This week, our team prepared for the interim demo that takes place next week. We met with our advisors, Professor Bain and Joshna, to receive advice on what to work on before our demo. Peter and Fiona also met with a grad student to discuss the eye-tracking implementation.
Currently, our plan for testing is mostly unchanged, however it is reliant on the integration of our subsystems, which has not yet happened. This is why one of our biggest risks currently is running into major issues during integration.
To recap, our current plan for testing is as follows.
- For the software (user interface and eye-tracking software): We will run standardized tests of different series of commands on multiple users. We want to test with different users of the system in order to test different parameters, like face shape/size, response time, musical knowledge and familiarity with the UI. We plan for these tests to cover a range of different scenarios, like different expected command responses (on the backend) and different distances and/or time between consecutives commands. We also plan to test edge cases in the software, like the user moving out of the camera range, or a user attempting to open a file that doesn’t exist.
- Each test will be video-recorded and eye-commands recognized by the backend will be printed to a file for comparison, both for accuracy (goal: 75%) and latency (goal: 500ms).
- For the hardware (STM32 and solenoids): We will give different MIDI files to the firmware and microcontroller. Like with the software testing, we plan to test a variety of parameters, these include different tempos, note patterns, and the use of rests and chords. We also plan to stress test the hardware with longer MIDI files to see if there are compounding errors with tempo or accuracy that cannot be observed when testing with shorter files.
- To test the latency (goal: within 10% of BPM) and accuracy (goal: 100%) of the hardware, we will record the output of the hardwares commands on the piano with a metronome in the background.

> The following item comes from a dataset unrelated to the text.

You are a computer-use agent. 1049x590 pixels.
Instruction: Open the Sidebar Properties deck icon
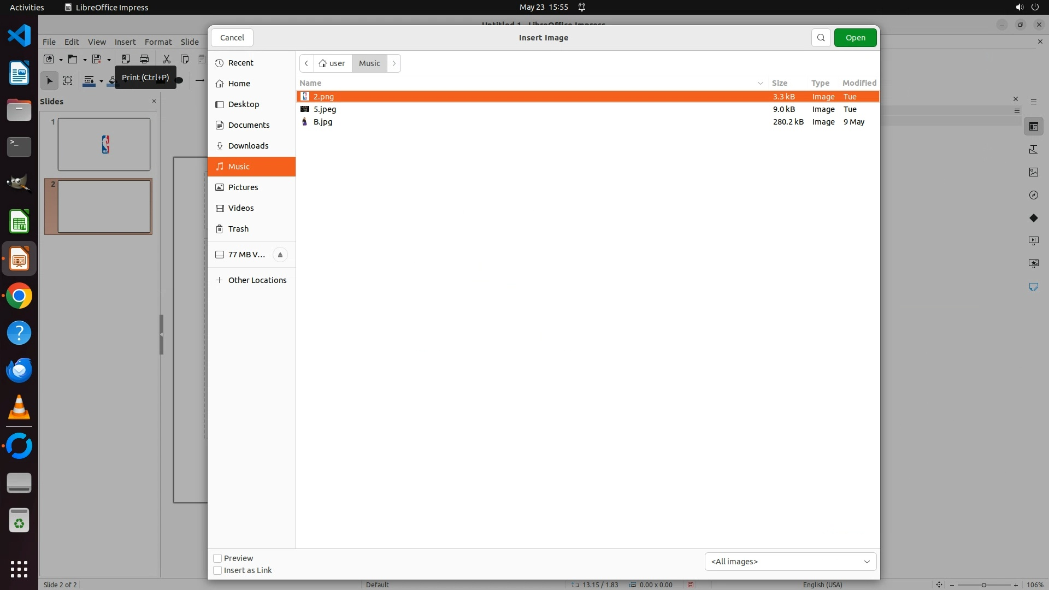point(1033,126)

- Power consumption (goal: ≤ 9W) of the hardware system will also be measured during this test.
We have also defined a new test for evaluating accessibility: we plan to test that we can perform every command we make available to the user without having to use the mouse or the keyboard, after setting up the software and hardware. An example of an edge case we would be testing during this stage is ensuring that improper use, like attempting to send the a composition to the solenoid system without the hardware being connected to the user’s computer, does not crash the program, but is rather handled within the application, allowing the user to correct their use and continue using just eye-commands.